Your writing sample should include a cover page. Write your name, contact information and law school name on the cover page. Also state the circumstances under which you drafted the document. If you are sending a sample that has been edited by someone else, indicate the circumstances. (Be aware that some employers, including judges, request a sample that has not been substantially edited by another person.)
You should also be sure to make clear why and when you wrote the sample - e.g., for a seminar in a particular course, as part of a memorandum for an employer, for a particular journal. (If you redraft an earlier effort, you should describe the sample as “based on a memo I wrote in our first year writing program”.) If your writing sample has been accepted for publication be sure to indicate that. If you are using as your writing sample an opinion that you worked on for a judge (for example, in a summer intern position), do not use the phrase “opinion that I drafted” or “opinion that I wrote”. Instead, indicate that you “worked on” the opinion. Be aware that some employers may not accept an opinion, or any other writing ultimately attributed to someone else, as a writing sample. Speak with someone in the Career Services Office if you encounter any difficulty in selecting a writing sample.
TranscriptAn unofficial transcript will be sufficient for almost all employers. Request a transcript from the Law School Registrar, which you can then copy for mailed applications or scan into a PDF for emailed applications.
When you Request your transcript, you will have the option to include or exclude your GPA. This decision should be consistent with whether or not your GPA is included on your resume.
Copy the header (e.g., name and contact info) from your resume onto your Reference List for a uniform look across your application documents. Then type "References" in bold type and list the names and contact info for your references. When providing your reference list in hard copy, it should be printed on resume paper.

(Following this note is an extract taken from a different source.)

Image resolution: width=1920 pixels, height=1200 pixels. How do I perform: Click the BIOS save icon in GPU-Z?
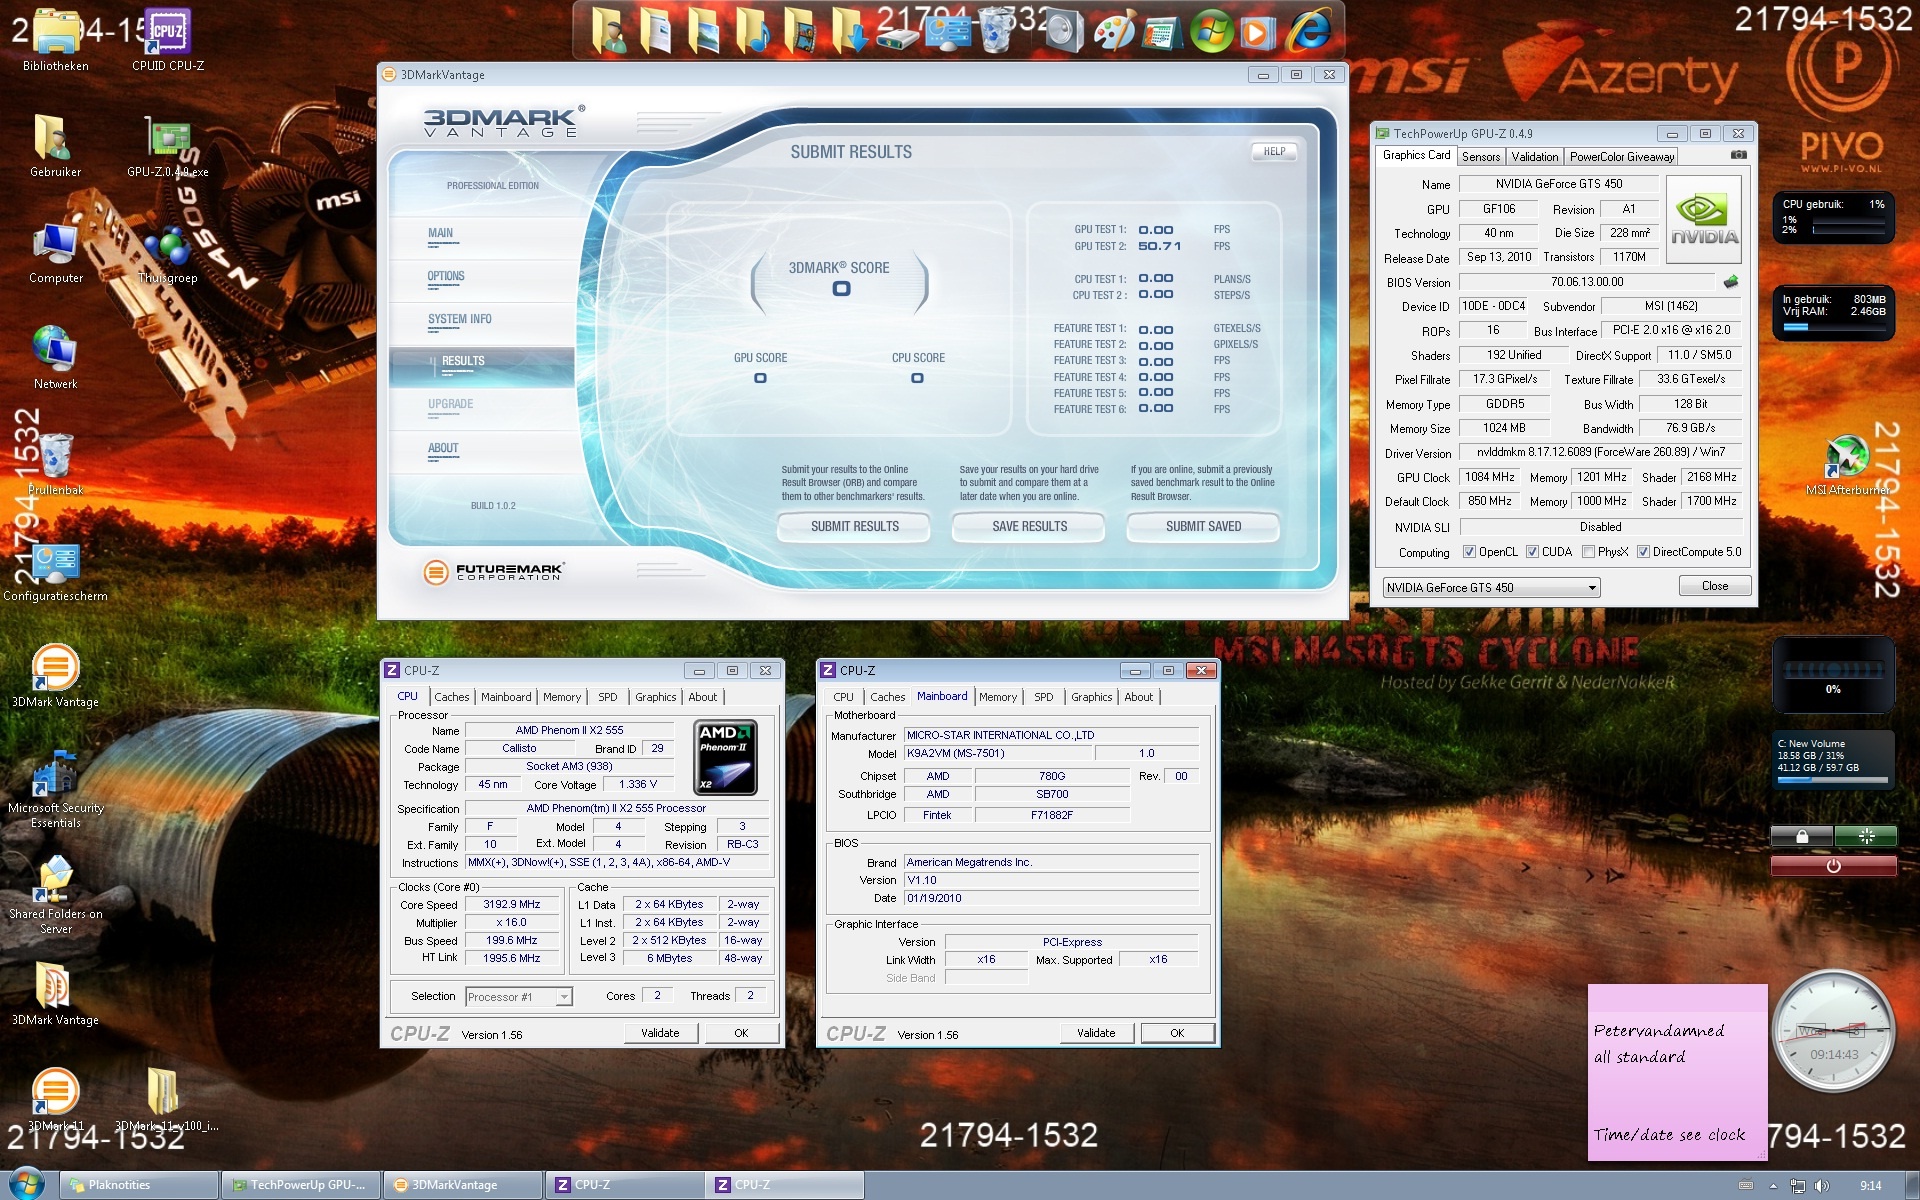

The references presented should have some relation to your work and study experience and not be solely social acquaintances. At least one, and perhaps two, of the references should be a member of the law school faculty (1L students should establish relationships with their Lawyering and/or small section professors to help this process). Undergraduate professors and prior supervisors can also be excellent references. Courtesy and common sense dictate that you request references' permission before using their names, so that they will not be caught off guard when an inquiry is made. It is a good idea to furnish your references with an updated copy of your resume to refresh their memories and to keep yourself and your job search fresh in their minds.